Chapter Twenty One. More Mystery.

Ignorant of the fate of my friends, I was unceremoniously bundled into a fiacre and driven to the police bureau, where for nearly three hours I was closely questioned regarding my own identity and my knowledge of Harvey Shaw.

Aix-les-Bains being a gambling centre, it attracts half the escrocs in Europe; hence, stationed here and there are several of the smartest and shrewdest police officials which France possesses. At the hands of Victor Tramu and two of his colleagues I was subjected to the closest interrogation in a small bare room with threadbare carpet and walls painted dark green, the headquarters of the Sûreté in that district. The population of Aix in summer is much the same as that of Monte Carlo in winter—a heterogeneous, cosmopolitan collection of wealthy pigeons and hawks of both sexes and all nationalities.

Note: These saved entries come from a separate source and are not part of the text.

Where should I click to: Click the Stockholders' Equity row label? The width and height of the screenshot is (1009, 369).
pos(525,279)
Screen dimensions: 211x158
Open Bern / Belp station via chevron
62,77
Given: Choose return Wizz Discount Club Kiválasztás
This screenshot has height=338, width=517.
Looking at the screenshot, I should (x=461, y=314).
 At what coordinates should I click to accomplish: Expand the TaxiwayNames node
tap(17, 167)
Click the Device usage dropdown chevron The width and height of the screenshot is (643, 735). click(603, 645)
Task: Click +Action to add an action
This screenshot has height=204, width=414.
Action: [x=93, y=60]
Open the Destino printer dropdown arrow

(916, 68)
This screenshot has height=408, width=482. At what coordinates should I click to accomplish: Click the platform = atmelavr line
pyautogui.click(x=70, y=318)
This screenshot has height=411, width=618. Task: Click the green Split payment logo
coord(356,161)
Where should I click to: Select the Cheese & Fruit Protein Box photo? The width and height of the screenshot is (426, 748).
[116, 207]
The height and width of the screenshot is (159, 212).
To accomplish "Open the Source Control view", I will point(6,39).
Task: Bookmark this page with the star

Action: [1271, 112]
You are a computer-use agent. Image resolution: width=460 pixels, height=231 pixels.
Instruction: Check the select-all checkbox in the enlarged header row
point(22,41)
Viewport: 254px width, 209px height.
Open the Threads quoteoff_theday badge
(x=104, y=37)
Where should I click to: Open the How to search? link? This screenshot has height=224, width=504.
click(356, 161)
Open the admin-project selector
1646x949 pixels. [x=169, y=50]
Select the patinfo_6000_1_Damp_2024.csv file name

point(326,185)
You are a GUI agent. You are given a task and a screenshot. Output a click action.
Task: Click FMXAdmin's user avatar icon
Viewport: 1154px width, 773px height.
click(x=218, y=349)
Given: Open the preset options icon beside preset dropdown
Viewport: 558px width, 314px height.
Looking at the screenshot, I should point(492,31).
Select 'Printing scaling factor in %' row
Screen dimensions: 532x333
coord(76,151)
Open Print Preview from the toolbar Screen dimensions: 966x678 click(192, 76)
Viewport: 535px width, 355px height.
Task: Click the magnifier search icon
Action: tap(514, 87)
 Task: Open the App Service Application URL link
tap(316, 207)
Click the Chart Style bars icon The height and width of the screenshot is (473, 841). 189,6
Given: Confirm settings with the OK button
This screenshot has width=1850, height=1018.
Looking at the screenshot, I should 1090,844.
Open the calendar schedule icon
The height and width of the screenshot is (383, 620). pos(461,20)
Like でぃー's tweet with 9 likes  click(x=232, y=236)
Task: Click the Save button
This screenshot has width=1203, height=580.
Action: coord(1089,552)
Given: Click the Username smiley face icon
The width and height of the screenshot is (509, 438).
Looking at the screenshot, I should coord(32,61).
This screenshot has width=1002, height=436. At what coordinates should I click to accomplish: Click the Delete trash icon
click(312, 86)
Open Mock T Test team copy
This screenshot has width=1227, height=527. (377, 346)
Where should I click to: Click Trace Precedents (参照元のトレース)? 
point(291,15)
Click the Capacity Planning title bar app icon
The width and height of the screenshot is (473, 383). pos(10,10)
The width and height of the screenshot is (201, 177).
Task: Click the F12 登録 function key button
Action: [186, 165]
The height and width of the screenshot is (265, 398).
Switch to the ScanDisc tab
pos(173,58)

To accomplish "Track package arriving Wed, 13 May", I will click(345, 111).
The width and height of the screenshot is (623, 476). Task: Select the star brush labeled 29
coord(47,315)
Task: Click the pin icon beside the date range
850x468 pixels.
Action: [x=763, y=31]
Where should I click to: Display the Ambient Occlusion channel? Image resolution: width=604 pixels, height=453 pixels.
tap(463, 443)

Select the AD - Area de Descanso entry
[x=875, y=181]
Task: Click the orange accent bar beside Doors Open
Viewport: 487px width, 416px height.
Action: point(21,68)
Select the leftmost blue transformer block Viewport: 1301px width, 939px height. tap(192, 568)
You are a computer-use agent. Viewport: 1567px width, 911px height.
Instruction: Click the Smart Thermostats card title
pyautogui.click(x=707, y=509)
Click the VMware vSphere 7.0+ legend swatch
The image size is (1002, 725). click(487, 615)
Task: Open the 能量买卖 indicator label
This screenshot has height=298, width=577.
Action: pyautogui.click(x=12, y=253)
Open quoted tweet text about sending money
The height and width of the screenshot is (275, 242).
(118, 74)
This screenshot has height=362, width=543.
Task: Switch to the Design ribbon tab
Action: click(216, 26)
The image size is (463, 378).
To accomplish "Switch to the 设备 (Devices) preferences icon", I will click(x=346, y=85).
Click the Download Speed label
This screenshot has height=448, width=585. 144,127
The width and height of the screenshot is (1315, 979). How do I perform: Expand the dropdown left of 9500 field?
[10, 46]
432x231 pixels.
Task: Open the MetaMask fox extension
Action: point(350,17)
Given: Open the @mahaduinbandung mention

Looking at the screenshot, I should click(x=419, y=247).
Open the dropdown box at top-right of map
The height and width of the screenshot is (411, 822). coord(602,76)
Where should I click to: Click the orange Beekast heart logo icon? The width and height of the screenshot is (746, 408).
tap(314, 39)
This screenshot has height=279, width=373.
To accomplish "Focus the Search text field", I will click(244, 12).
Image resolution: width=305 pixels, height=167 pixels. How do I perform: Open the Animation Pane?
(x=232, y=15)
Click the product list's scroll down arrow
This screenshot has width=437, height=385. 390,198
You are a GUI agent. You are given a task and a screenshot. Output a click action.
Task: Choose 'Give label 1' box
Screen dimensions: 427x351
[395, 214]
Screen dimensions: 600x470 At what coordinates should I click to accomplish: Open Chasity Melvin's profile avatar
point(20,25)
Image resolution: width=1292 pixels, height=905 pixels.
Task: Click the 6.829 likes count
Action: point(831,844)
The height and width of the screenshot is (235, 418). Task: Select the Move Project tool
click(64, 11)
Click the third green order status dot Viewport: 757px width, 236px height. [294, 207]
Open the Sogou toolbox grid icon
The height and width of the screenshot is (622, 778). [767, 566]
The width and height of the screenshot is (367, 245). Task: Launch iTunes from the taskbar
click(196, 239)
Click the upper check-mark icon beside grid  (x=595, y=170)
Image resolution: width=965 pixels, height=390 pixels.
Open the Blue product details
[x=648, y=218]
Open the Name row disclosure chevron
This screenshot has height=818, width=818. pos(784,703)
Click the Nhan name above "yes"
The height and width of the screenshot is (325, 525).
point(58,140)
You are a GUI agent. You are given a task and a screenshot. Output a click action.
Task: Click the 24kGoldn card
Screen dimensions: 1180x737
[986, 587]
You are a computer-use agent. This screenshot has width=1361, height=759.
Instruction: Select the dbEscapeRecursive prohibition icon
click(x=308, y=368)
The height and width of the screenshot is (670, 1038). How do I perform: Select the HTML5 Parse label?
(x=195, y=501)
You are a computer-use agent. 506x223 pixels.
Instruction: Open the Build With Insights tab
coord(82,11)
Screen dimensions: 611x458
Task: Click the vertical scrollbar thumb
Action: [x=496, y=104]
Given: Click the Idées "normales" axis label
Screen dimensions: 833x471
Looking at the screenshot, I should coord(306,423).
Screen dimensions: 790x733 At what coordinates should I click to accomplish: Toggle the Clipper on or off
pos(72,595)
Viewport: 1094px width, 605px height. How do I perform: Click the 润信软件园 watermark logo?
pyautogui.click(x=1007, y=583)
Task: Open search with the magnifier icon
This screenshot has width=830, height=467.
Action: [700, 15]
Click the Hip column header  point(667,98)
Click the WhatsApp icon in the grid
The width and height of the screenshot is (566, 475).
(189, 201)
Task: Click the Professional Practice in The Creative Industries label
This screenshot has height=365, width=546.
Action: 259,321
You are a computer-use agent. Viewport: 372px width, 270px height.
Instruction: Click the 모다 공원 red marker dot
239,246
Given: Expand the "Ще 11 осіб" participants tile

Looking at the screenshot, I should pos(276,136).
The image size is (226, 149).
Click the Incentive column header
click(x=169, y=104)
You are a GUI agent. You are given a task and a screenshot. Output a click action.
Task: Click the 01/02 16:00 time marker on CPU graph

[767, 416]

From the thousand and one questions with which I fenced I tried to gather the nature of the offence of which Harvey Shaw was culpable, but all to no avail. I asked Tramu point-blank if he and his foster-daughter had been arrested, but no information would he give.

“I am asking questions—not you, m’sieur,” was his cold reply.

All the interrogation seemed directed towards ascertaining the hiding-place of Shaw in England.

“You knew him in England,” remarked Tramu, seated at a table upon which was a telephone instrument, while I stood between the two agents of police who had arrested me. “Where did you first meet him?”

“At a railway station.”

“Under what circumstances?”

“I had a message to deliver—a letter from a dead friend.”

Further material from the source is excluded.